Try these 3 tips in the studio to enhance your client’s first paddleboard experience.
- Teach your clients how to transition from seated or kneeling to standing and back
- Build confidence by improving core strength, balance, and flexibility in the studio or online
- Teach your clients a 10-minute full-body warm-up that they can do at home or on the beach prior to paddleboarding
Start seated in the center of the mat. Progress to all 4’s by reaching your hands to the mat first, aligning your belly button with the center of the mat, then slowly pressing into your feet to lift your hips. Make sure to find the balance between all 4 points. Walk your feet and hands in towards the center of the mat before standing up.
Remind your clients to create a better base of support by standing wider on the mat.

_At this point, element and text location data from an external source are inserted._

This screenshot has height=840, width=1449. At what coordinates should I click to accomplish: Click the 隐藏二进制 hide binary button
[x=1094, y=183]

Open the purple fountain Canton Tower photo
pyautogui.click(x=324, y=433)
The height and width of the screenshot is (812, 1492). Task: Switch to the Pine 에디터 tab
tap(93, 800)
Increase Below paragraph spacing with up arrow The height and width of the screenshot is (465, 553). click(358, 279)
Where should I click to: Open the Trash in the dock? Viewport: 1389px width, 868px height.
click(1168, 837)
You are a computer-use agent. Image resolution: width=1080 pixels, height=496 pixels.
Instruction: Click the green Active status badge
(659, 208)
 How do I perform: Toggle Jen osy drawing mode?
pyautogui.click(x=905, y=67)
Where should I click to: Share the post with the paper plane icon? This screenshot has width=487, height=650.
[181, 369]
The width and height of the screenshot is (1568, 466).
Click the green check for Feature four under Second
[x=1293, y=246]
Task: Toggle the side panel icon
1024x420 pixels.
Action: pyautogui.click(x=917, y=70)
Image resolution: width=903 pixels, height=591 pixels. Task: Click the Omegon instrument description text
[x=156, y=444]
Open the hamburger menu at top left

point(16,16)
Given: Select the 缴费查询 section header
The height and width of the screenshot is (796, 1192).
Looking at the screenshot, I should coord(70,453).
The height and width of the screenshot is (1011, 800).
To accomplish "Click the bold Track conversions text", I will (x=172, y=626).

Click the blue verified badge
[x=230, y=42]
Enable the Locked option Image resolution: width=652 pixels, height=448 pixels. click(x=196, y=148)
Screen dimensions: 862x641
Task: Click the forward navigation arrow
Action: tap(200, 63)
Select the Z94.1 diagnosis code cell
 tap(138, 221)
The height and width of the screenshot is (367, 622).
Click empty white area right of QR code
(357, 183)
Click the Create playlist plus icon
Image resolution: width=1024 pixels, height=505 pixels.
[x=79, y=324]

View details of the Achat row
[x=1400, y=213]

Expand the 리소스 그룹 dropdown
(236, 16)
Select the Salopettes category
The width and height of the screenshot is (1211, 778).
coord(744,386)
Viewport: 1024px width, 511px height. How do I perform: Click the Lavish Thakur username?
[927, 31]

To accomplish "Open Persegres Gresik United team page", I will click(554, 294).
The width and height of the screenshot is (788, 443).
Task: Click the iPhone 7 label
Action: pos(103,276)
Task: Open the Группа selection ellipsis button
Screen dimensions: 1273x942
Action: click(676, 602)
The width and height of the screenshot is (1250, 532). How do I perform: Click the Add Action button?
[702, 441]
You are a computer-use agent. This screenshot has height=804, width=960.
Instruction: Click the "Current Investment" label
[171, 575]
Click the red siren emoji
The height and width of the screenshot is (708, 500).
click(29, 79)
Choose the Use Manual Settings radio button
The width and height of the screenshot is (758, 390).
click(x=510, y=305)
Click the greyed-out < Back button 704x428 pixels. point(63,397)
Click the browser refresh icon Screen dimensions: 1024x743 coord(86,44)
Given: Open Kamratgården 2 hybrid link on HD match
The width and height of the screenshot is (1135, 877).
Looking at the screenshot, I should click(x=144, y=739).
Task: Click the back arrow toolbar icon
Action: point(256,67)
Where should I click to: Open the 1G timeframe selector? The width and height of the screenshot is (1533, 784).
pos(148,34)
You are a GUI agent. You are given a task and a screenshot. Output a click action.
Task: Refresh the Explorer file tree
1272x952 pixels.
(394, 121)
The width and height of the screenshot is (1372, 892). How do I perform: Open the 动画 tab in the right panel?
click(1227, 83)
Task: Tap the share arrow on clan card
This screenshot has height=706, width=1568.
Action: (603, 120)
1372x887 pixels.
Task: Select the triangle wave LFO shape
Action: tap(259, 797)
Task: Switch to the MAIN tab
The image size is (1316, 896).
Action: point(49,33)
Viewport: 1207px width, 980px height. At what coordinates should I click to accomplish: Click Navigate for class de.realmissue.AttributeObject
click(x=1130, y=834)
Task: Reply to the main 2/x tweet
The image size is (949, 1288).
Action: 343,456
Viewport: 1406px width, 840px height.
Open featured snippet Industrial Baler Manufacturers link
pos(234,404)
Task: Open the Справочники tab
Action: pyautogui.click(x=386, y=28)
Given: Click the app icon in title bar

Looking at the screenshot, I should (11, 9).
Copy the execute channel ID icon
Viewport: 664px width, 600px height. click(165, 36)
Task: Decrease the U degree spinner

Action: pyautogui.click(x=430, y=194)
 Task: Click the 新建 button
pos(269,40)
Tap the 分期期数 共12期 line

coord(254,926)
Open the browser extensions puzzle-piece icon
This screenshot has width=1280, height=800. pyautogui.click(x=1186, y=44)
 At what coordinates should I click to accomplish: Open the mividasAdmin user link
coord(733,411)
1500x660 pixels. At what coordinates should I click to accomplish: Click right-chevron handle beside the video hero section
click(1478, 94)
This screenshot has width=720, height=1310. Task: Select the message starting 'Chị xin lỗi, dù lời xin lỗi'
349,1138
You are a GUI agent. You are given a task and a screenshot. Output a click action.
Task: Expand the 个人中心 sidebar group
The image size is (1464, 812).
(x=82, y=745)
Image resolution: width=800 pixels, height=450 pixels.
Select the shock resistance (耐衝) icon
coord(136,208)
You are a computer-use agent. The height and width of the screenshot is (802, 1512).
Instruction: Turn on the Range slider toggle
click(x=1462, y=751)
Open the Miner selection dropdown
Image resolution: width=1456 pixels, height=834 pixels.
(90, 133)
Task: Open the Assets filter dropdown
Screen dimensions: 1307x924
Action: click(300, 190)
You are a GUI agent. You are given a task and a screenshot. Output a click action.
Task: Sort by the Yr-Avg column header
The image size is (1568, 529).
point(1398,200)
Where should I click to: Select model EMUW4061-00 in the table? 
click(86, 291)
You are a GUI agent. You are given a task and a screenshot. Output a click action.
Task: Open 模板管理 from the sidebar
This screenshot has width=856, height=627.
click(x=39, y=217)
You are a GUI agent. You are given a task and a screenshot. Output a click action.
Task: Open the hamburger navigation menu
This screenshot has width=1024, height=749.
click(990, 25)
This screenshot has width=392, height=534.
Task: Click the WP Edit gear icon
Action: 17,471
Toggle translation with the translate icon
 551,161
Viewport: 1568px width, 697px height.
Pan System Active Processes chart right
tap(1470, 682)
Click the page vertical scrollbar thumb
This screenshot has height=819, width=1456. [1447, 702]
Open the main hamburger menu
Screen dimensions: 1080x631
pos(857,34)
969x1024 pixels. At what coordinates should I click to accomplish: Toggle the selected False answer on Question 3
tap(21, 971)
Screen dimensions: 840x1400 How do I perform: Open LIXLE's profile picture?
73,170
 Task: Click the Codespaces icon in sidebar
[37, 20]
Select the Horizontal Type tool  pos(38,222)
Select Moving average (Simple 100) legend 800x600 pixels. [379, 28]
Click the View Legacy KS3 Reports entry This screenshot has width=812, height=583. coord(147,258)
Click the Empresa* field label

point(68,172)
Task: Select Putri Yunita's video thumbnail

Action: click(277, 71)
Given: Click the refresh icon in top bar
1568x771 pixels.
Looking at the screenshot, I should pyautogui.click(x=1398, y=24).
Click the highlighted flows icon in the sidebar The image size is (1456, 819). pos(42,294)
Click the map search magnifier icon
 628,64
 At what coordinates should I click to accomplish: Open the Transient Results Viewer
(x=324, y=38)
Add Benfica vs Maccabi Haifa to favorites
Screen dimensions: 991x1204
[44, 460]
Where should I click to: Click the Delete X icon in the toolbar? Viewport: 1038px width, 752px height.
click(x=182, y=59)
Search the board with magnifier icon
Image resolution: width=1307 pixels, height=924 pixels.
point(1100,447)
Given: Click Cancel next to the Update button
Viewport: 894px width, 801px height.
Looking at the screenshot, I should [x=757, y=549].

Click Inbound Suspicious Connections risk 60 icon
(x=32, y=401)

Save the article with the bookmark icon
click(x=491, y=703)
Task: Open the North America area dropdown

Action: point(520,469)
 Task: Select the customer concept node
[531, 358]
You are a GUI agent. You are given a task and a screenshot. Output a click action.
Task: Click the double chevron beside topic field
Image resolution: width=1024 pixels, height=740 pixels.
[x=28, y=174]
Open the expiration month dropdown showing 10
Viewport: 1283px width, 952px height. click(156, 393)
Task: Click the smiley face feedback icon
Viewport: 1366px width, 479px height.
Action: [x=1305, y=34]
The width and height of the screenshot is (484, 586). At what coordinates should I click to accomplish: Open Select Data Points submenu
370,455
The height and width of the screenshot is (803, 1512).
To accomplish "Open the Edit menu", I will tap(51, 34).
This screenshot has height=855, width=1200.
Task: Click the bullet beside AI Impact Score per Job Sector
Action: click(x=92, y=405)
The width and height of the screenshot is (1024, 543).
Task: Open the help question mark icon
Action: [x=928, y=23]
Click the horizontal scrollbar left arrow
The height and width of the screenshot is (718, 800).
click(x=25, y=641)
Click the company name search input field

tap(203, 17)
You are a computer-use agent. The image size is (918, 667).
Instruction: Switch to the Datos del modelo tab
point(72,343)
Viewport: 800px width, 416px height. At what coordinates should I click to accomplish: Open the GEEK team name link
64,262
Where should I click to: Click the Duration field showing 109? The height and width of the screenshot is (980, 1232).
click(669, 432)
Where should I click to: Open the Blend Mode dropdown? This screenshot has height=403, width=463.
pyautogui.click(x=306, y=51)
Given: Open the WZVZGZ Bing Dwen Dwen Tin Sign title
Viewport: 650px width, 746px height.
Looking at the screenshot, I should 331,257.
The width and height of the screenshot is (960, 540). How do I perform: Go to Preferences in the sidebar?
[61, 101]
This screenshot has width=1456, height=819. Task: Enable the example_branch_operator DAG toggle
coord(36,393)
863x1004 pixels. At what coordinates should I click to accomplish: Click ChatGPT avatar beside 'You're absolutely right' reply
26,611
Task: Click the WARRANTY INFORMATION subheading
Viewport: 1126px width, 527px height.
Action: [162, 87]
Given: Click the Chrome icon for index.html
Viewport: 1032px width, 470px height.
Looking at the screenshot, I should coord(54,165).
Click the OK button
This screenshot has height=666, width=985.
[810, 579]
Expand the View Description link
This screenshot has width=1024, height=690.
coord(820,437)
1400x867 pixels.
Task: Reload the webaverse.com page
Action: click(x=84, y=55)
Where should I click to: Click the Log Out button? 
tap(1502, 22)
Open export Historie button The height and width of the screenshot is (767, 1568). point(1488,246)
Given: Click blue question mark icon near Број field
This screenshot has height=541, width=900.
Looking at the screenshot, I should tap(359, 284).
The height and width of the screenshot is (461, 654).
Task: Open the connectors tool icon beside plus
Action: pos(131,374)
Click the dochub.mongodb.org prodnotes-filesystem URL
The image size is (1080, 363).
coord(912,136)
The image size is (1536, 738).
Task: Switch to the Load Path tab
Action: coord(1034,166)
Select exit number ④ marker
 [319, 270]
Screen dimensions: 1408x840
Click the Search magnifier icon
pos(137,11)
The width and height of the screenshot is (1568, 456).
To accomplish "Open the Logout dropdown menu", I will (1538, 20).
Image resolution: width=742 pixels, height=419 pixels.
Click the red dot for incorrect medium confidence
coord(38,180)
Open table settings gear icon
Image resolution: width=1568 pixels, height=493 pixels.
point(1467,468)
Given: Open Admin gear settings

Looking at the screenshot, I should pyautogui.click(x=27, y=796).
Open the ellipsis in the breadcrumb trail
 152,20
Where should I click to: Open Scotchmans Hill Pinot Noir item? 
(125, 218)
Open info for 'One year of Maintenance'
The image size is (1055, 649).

When they are on the board they’ll want to stand in the middle of the board (not in the front, not in the back) with their feet close to the center handle on the board. practice this by staying in the center of the mat.
Tip: The paddle can be used as a kickstand placing it on the board in front of you to help you feel centered and when you're adjusting your foot stance. In the studio, you can try using a gondola pole.
The unknown conditions in the outdoors are going to challenge balance. How can you prepare your clients before heading out onto the water?
Prep the body with movements that will help the client in creating core strength, stability, and balance within the body. Here are a few examples:
Bridging Flat Back, Add Marching
All 4’s Opposite Arm Leg Reach, Add a Hold
Lunge Same Side or Challenge by Alternating
Hold Lunge, Reach Arms Up, and Side Bend
Lunge: Arms to a T then Rotate
Teach your clients a 10-minute full-body workout that they can do at home before heading out on the water. This workout will open up and mobilize the body, preparing your clients for the unexpected moments they’ll experience on the water.
Teach on the beach/local park and on the paddleboard this summer or while you travel! Ask your local paddleboard rental company if they offer water safety and anchor training.